Patrizia Saggini, 07/05/2014 11:23
Enrico Albanesi
La creazione di Punti di accesso pubblici assistiti deve avere assoluta priorità in attesa dell’attuazione di più ampi obiettivi. Ove la P.A. fornisce servizi esclusivamente in via telematica (es. pubblicazione dei Bollettini ufficiali regionali), l’accesso assistito a Internet (in quanto strumentale alla fruizione di quel servizio) sembra configurarsi come oggetto di pretesa giuridica. La creazione di Punti non solo rafforza in generale il diritto d’inclusione sociale ma in tali casi costituisce l’unico strumento per assicurare l’effettività del diritto di accesso a quel servizio
Enrico Albanesi, 09/05/2014 11:44
Eleonora Crestani
Occorre incentivare la copertura wifi su tutto il territorio, via onde radio e flat, anche per le zone montane e isolate dai grandi centri abitati e dalla Rete. Ci sono ormai tanti esempio in questo senso. Senza la copertura globale del territorio, inutile parlare di sviluppo e innovazione grazie alla diffusione e formazione di competenze digitali nei cittadini.
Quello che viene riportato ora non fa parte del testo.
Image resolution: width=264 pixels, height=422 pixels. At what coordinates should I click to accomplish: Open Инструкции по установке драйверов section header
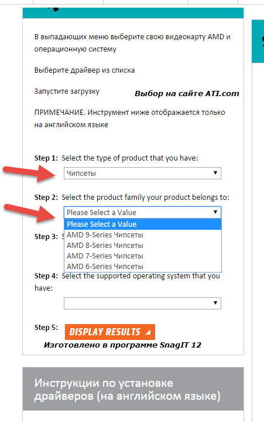point(133,389)
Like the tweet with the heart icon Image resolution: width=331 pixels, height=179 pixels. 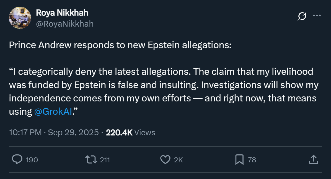point(165,160)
Eleonora Crestani, 12/05/2014 09:45
Sara Tavazzi
I Punti di accesso pubblici potrebbero avere maggiore afflusso se "strategicamente" posizionati in luoghi di aggregazione già esistenti (ad es. sedi associative, centri di aggregazione religiosa, sale d'attesa, etc.), nei quali il cittadino si reca per la soddisfazione di esigenze diverse. In questo modo, si porta il digitale "a casa" del cittadino, favorendo così l'inclusione sociale e digitale.